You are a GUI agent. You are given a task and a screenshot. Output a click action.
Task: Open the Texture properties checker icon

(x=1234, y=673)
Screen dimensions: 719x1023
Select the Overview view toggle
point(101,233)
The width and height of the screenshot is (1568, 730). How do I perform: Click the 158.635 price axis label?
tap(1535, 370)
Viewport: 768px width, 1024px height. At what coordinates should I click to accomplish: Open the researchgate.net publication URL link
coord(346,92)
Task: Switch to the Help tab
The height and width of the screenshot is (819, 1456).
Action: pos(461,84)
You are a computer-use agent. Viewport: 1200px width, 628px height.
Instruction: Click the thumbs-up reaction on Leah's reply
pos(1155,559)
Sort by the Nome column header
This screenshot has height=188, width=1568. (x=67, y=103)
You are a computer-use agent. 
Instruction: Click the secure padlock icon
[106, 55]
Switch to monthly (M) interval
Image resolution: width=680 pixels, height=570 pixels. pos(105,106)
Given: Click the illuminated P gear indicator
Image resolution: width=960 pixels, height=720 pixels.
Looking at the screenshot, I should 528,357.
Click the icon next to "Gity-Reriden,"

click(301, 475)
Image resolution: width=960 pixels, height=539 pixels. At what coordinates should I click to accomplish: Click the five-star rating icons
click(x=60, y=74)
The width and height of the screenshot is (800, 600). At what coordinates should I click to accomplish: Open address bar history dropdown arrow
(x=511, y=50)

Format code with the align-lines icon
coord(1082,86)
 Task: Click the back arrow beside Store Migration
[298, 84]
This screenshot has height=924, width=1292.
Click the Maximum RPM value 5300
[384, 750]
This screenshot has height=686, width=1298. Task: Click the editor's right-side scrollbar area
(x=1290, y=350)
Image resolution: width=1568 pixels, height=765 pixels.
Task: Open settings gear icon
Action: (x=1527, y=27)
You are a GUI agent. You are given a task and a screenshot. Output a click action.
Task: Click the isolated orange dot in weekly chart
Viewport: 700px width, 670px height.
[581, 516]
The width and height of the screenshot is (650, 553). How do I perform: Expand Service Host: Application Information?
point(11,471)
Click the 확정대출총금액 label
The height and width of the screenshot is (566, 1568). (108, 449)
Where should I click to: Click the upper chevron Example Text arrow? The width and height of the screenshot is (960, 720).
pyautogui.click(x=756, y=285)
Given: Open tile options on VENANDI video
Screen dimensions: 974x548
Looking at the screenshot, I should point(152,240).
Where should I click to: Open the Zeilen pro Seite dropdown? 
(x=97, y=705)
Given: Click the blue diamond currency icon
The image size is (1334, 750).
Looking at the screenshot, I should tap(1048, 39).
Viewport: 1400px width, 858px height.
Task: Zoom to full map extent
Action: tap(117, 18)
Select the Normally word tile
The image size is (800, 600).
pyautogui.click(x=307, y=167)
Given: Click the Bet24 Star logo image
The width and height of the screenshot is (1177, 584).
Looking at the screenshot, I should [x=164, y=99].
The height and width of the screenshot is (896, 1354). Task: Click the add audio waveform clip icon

+--

WORK INSTRUCTIONS: Copy every line of the listing above without any changes.

WRITTEN REPLY:
You are a GUI agent. You are given a task and a screenshot. Output a click action.
Task: Open the Texture properties checker icon

(x=1234, y=673)
Screen dimensions: 719x1023
Select the Overview view toggle
point(101,233)
The width and height of the screenshot is (1568, 730). How do I perform: Click the 158.635 price axis label?
tap(1535, 370)
Viewport: 768px width, 1024px height. At what coordinates should I click to accomplish: Open the researchgate.net publication URL link
coord(346,92)
Task: Switch to the Help tab
The height and width of the screenshot is (819, 1456).
Action: pos(461,84)
You are a computer-use agent. Viewport: 1200px width, 628px height.
Instruction: Click the thumbs-up reaction on Leah's reply
pos(1155,559)
Sort by the Nome column header
This screenshot has height=188, width=1568. (x=67, y=103)
You are a computer-use agent. 
Instruction: Click the secure padlock icon
[106, 55]
Switch to monthly (M) interval
Image resolution: width=680 pixels, height=570 pixels. pos(105,106)
Given: Click the illuminated P gear indicator
Image resolution: width=960 pixels, height=720 pixels.
Looking at the screenshot, I should 528,357.
Click the icon next to "Gity-Reriden,"

click(301, 475)
Image resolution: width=960 pixels, height=539 pixels. At what coordinates should I click to accomplish: Click the five-star rating icons
click(x=60, y=74)
The width and height of the screenshot is (800, 600). At what coordinates should I click to accomplish: Open address bar history dropdown arrow
(x=511, y=50)

Format code with the align-lines icon
coord(1082,86)
 Task: Click the back arrow beside Store Migration
[298, 84]
This screenshot has height=924, width=1292.
Click the Maximum RPM value 5300
[384, 750]
This screenshot has height=686, width=1298. Task: Click the editor's right-side scrollbar area
(x=1290, y=350)
Image resolution: width=1568 pixels, height=765 pixels.
Task: Open settings gear icon
Action: (x=1527, y=27)
You are a GUI agent. You are given a task and a screenshot. Output a click action.
Task: Click the isolated orange dot in weekly chart
Viewport: 700px width, 670px height.
[581, 516]
The width and height of the screenshot is (650, 553). How do I perform: Expand Service Host: Application Information?
point(11,471)
Click the 확정대출총금액 label
The height and width of the screenshot is (566, 1568). (108, 449)
Where should I click to: Click the upper chevron Example Text arrow? The width and height of the screenshot is (960, 720).
pyautogui.click(x=756, y=285)
Given: Open tile options on VENANDI video
Screen dimensions: 974x548
Looking at the screenshot, I should point(152,240).
Where should I click to: Open the Zeilen pro Seite dropdown? 
(x=97, y=705)
Given: Click the blue diamond currency icon
The image size is (1334, 750).
Looking at the screenshot, I should tap(1048, 39).
Viewport: 1400px width, 858px height.
Task: Zoom to full map extent
Action: tap(117, 18)
Select the Normally word tile
The image size is (800, 600).
pyautogui.click(x=307, y=167)
Given: Click the Bet24 Star logo image
The width and height of the screenshot is (1177, 584).
Looking at the screenshot, I should [x=164, y=99].
The height and width of the screenshot is (896, 1354). Task: Click the add audio waveform clip icon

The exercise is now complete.